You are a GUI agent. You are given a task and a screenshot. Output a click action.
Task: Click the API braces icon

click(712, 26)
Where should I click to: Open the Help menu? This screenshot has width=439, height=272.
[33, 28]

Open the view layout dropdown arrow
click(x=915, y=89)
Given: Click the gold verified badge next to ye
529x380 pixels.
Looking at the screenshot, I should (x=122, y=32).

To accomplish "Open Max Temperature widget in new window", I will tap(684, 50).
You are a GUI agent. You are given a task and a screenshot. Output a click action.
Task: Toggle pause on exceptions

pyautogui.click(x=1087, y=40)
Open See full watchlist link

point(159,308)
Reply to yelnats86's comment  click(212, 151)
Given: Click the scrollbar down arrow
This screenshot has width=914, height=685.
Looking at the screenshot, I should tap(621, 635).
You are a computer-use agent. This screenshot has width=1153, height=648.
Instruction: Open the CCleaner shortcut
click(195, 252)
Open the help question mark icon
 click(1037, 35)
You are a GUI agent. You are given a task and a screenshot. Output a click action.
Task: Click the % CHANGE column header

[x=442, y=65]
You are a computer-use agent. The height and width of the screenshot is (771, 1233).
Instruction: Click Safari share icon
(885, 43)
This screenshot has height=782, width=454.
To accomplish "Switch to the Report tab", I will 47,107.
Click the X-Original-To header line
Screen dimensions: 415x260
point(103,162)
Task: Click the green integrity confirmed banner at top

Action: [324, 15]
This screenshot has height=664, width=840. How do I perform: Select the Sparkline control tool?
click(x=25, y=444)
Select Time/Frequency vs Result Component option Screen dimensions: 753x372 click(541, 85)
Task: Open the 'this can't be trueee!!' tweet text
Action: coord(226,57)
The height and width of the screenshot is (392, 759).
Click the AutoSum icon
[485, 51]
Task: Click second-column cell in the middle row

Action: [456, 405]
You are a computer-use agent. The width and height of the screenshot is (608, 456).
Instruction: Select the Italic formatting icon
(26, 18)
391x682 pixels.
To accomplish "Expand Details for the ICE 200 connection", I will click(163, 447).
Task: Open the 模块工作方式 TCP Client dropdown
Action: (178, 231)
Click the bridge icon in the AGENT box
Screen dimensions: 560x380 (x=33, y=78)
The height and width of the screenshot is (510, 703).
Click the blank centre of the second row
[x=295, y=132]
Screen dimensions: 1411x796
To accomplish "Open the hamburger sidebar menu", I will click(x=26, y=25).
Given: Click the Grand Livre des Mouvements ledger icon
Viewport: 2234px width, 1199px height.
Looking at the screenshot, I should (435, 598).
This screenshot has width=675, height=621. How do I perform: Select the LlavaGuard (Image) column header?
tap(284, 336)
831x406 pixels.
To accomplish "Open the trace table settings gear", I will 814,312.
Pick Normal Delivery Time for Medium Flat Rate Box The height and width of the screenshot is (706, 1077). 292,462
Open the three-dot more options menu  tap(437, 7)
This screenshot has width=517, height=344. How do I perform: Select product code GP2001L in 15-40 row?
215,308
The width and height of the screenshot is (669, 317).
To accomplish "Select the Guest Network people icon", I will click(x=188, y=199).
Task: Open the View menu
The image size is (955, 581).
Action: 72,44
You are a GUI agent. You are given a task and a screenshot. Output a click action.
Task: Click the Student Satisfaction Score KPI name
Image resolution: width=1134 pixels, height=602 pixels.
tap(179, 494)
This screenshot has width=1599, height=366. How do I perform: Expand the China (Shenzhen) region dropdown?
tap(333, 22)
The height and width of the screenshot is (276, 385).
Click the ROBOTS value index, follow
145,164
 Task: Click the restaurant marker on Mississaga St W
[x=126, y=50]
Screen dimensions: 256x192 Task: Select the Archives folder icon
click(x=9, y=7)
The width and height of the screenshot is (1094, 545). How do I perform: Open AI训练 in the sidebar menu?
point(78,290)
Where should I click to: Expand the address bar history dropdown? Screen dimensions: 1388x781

- - - -

What needs to be done:
Return each line from the rows above that contains the word "second". Case counts.

Task answer:
Task: Click second-column cell in the middle row
Click the blank centre of the second row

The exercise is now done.